◆ Problem details:
Can you rewrite these records with each "Buy Now" changed to "Add to Cart" and everything else left the same?

------ Given information ------

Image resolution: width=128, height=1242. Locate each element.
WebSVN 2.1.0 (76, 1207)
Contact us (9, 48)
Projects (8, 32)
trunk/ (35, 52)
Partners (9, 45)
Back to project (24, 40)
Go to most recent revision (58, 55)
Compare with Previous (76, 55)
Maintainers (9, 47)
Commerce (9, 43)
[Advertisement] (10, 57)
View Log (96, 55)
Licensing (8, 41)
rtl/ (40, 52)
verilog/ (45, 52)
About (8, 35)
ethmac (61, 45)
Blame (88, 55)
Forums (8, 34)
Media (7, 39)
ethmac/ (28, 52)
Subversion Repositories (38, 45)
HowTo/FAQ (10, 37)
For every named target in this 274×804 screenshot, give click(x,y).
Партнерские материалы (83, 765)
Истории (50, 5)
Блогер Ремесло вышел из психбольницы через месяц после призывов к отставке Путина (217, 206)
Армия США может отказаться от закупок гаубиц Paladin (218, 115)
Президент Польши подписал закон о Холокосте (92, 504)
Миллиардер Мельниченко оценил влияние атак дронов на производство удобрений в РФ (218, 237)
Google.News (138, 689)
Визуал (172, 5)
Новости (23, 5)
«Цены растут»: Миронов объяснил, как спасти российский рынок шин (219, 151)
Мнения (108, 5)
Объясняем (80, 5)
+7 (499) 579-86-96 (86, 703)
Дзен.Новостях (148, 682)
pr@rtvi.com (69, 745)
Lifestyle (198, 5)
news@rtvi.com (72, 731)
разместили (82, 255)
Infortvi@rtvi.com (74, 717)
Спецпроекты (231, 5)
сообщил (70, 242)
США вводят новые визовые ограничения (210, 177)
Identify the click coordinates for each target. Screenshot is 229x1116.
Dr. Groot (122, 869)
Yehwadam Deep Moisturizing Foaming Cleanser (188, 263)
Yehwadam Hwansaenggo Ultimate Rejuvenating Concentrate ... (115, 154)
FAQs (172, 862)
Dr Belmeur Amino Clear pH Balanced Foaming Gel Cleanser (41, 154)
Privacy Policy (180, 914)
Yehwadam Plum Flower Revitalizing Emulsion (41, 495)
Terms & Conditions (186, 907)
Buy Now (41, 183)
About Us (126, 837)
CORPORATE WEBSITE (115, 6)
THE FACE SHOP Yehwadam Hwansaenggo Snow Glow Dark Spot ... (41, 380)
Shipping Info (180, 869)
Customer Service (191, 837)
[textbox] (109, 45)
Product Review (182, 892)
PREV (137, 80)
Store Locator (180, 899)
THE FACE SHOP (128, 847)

------

◆ Finished exercise:
Image resolution: width=128, height=1242. Locate each element.
WebSVN 2.1.0 (76, 1207)
Contact us (9, 48)
Projects (8, 32)
trunk/ (35, 52)
Partners (9, 45)
Back to project (24, 40)
Go to most recent revision (58, 55)
Compare with Previous (76, 55)
Maintainers (9, 47)
Commerce (9, 43)
[Advertisement] (10, 57)
View Log (96, 55)
Licensing (8, 41)
rtl/ (40, 52)
verilog/ (45, 52)
About (8, 35)
ethmac (61, 45)
Blame (88, 55)
Forums (8, 34)
Media (7, 39)
ethmac/ (28, 52)
Subversion Repositories (38, 45)
HowTo/FAQ (10, 37)
For every named target in this 274×804 screenshot, give click(x,y).
Партнерские материалы (83, 765)
Истории (50, 5)
Блогер Ремесло вышел из психбольницы через месяц после призывов к отставке Путина (217, 206)
Армия США может отказаться от закупок гаубиц Paladin (218, 115)
Президент Польши подписал закон о Холокосте (92, 504)
Миллиардер Мельниченко оценил влияние атак дронов на производство удобрений в РФ (218, 237)
Google.News (138, 689)
Визуал (172, 5)
Новости (23, 5)
«Цены растут»: Миронов объяснил, как спасти российский рынок шин (219, 151)
Мнения (108, 5)
Объясняем (80, 5)
+7 (499) 579-86-96 (86, 703)
Дзен.Новостях (148, 682)
pr@rtvi.com (69, 745)
Lifestyle (198, 5)
news@rtvi.com (72, 731)
разместили (82, 255)
Infortvi@rtvi.com (74, 717)
Спецпроекты (231, 5)
сообщил (70, 242)
США вводят новые визовые ограничения (210, 177)
Identify the click coordinates for each target. Screenshot is 229x1116.
Dr. Groot (122, 869)
Yehwadam Deep Moisturizing Foaming Cleanser (188, 263)
Yehwadam Hwansaenggo Ultimate Rejuvenating Concentrate ... (115, 154)
FAQs (172, 862)
Dr Belmeur Amino Clear pH Balanced Foaming Gel Cleanser (41, 154)
Privacy Policy (180, 914)
Yehwadam Plum Flower Revitalizing Emulsion (41, 495)
Terms & Conditions (186, 907)
Add to Cart (41, 183)
About Us (126, 837)
CORPORATE WEBSITE (115, 6)
THE FACE SHOP Yehwadam Hwansaenggo Snow Glow Dark Spot ... (41, 380)
Shipping Info (180, 869)
Customer Service (191, 837)
[textbox] (109, 45)
Product Review (182, 892)
PREV (137, 80)
Store Locator (180, 899)
THE FACE SHOP (128, 847)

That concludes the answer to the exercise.